Assuming there is nuclear spin conservation and that the same selection rules as used in the gas phase can be applied to the H and D addition reactions on grain surfaces, the different spin isomers of ammonia should form on grains according to their nuclear spin statistical weights indicated above. This is what is seen in the beginning of the simulation. Later on, when the gas-phase ammonia starts to accrete, the spin ratios change on the grains as well, mimicking the ratios in the gas.

Finally, we note that for the lowest density considered (nH = 103 cm-3), many of the plotted spin ratios are increasing even on very long timescales, for example the m/p ratio of ND3 which increases by a factor of ~2 from 106 to 107 yr at this density.

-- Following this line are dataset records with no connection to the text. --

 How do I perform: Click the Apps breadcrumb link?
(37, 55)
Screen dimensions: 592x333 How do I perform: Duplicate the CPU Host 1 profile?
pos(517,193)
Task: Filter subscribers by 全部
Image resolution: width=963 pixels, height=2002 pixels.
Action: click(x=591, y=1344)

We note that this effect is due to the very low density and the spin ratios are expected to stabilize at still longer timescales.

It is well established that deuterium fractionation depends not only on the density, but also on the temperature. In particular, deuteration is expected (in starless cores) to be at its strongest in the temperature range ~10−20 K, because on the one hand, this range lies below the sublimation temperature of CO, allowing the main driver ion of deuterium chemistry, H2D+, to transfer its deuteron to other species, and on the other hand, deuteration efficiency drops toward low temperatures because of the decreasing accretion rates (see below).

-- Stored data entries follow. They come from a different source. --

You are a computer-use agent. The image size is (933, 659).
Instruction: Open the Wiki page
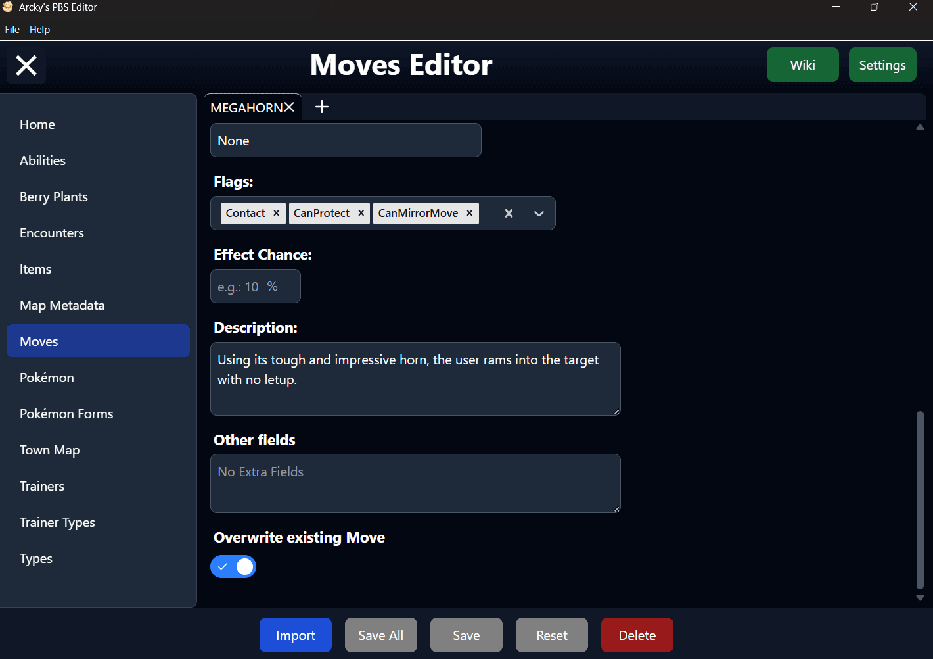click(803, 64)
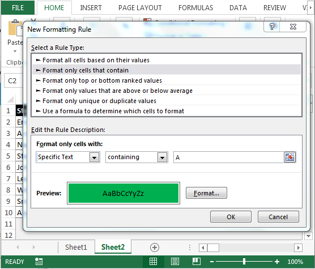
Task: Expand the containing condition dropdown
Action: [x=163, y=157]
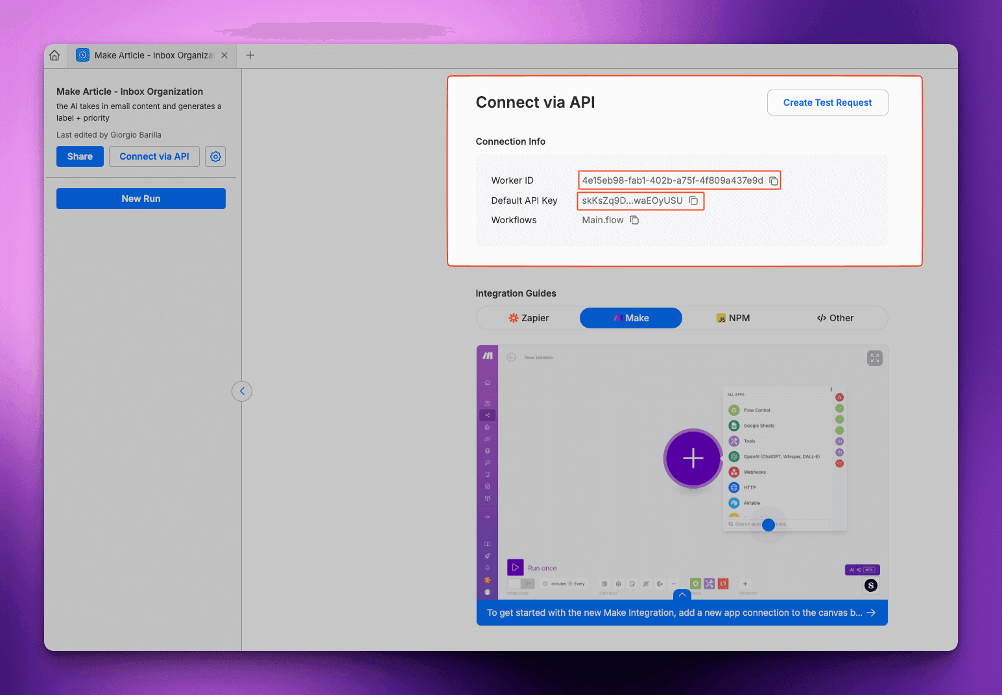Select the Make integration guide tab

[x=630, y=318]
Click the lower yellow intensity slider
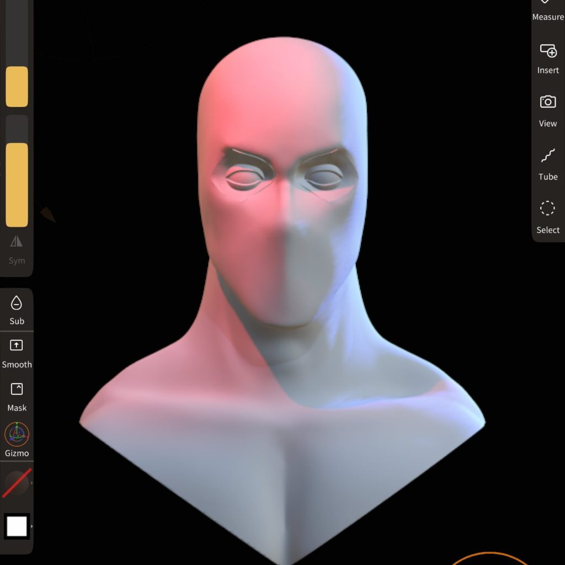565x565 pixels. (17, 185)
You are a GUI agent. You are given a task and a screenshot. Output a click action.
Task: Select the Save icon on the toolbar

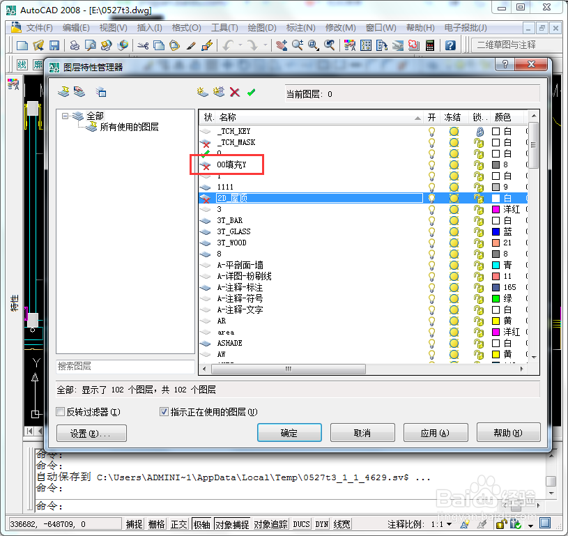tap(55, 45)
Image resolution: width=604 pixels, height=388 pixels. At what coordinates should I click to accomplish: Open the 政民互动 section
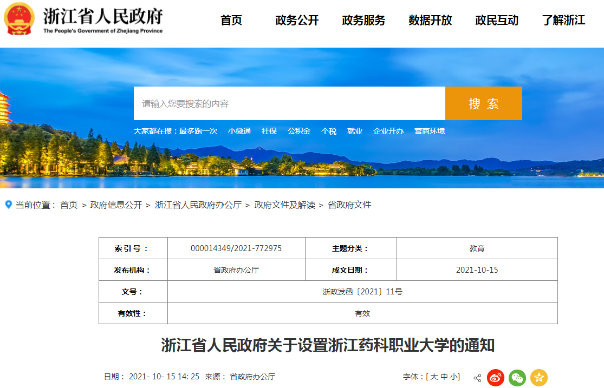(496, 21)
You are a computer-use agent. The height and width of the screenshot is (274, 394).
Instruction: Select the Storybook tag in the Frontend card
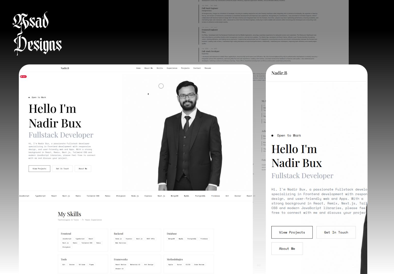(x=66, y=247)
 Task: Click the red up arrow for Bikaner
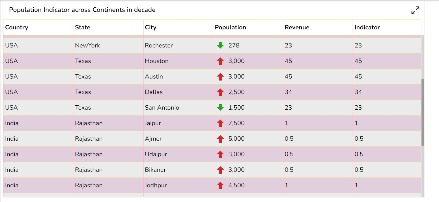click(x=220, y=170)
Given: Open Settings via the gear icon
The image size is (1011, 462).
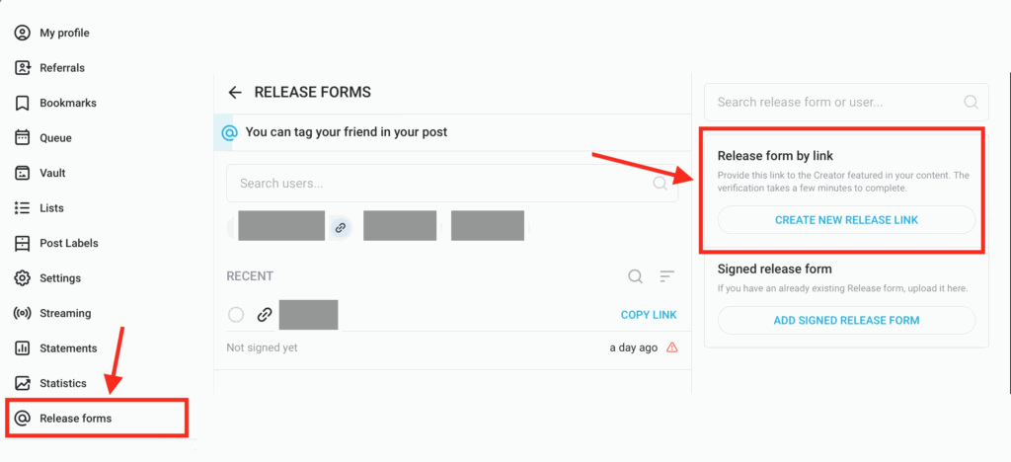Looking at the screenshot, I should coord(23,278).
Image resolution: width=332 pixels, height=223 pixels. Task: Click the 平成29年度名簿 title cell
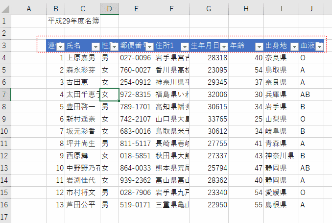[73, 21]
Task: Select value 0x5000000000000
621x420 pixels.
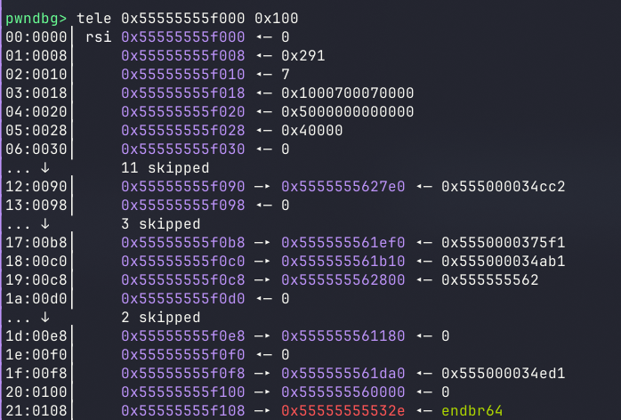Action: 348,111
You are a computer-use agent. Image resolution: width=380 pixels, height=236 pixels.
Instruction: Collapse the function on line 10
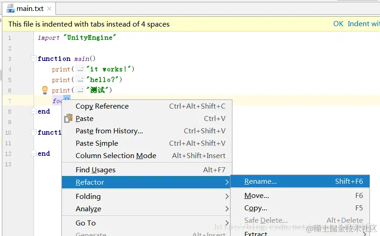(x=33, y=132)
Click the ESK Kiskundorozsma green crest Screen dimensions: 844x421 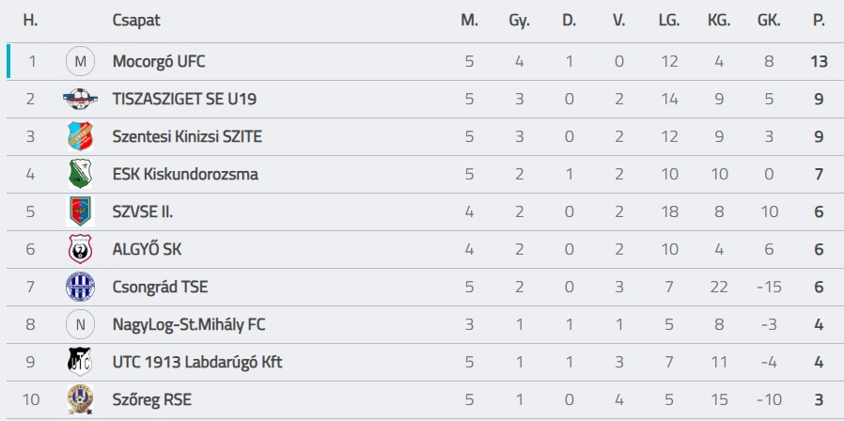click(x=80, y=174)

We plot in Fig. 7 the abundances of ammonia, its deuterated forms, and the associated abundance ratios at different temperatures. Evidently, the deuterium fractionation is strongest around T = 15 K; both the abundances and the deuterium fractionation peak at this temperature. An analysis of the reaction rates shows that if the temperature is reduced from 15 K to 5 K, the decreased accretion rates lead to relatively high abundances of atomic H and D in the gas phase, which enable efficient conversion of D2H+ to H2D+ through the exchange reaction D2H+ + H− → H2D+ + D. This decreases the ammonia deuterium fractionation because D2H+ is an important part of the production paths of the deuterated forms of ammonia (Fig. 2). On the other hand, as the temperature is increased from 15 K to 20 K, CO starts to desorb efficiently, hindering deuteration in general.

The spin-state ratios of the ammonia isotopologs at different temperatures are shown in Fig. 8. It is observed that the ratios change significantly when the temperature is varied and that the variation is much greater than what is induced by changes in the density. A minimum in the ortho/para (and meta/para for ND3) ratios is observed at T = 10 K, except for the ortho/para ratio of NH2D, which has a maximum at this temperature. These are in contrast to the overall deuteration, which peaks at T = 15 K.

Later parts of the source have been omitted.